La casa de los Hendrixson quedó en silencio. Los músicos y los criados contratados para la ocasión se fueron. Los exhaustos sirvientes de la casa empezaron a desaparecer hacia sus habitaciones. Encontré unos sándwiches, un par de libros y un sillón cómodo y me lo llevé todo a la habitación en que permanecían escondidos todos los regalos, bajo sábanas de un gris blanquecino.

Keith Hendrixson, abuelo de la novia —que era huérfana— asomó la cabeza por la puerta.

—¿Tiene todo lo que necesita para estar a gusto? —preguntó.

—Sí, gracias.

Me dio las buenas noches y se fue a dormir: un anciano alto y flaco como un muchacho.

El viento y la lluvia golpeaban con fuerza cuando bajé las escaleras para dar un último repaso a las ventanas y puertas de la planta baja. Todo estaba en orden allí, así como en el sótano. Volví a subir.

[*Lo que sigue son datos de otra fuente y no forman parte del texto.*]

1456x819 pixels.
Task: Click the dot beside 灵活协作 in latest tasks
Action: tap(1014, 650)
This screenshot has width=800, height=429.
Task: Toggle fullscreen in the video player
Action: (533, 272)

Instalé mi sillón junto a una lámpara de pie y dejé al lado, en una mesita baja, los sándwiches, los libros, el cenicero, mi arma y una linterna. Luego apagué todas las demás luces, encendí un Fatima, me senté, sacudí la espalda para acomodar la columna al relleno del respaldo, cogí uno de los libros y me preparé a pasar la noche.

El libro se llamaba El señor de los mares y trataba de un tipo fuerte, duro y violento, llamado Hogarth, que tenía la modesta intención de sostener el mundo en una mano. Había tramas y contratramas, secuestros, asesinatos, fugas de la cárcel, falsificaciones y robos, diamantes grandes como un sombrero y fuertes flotantes más grandes que Couffignal. Dicho así suena vertiginoso, pero en el libro parecía más real que una moneda.

Hogarth seguía en plenas facultades cuando se fue la luz.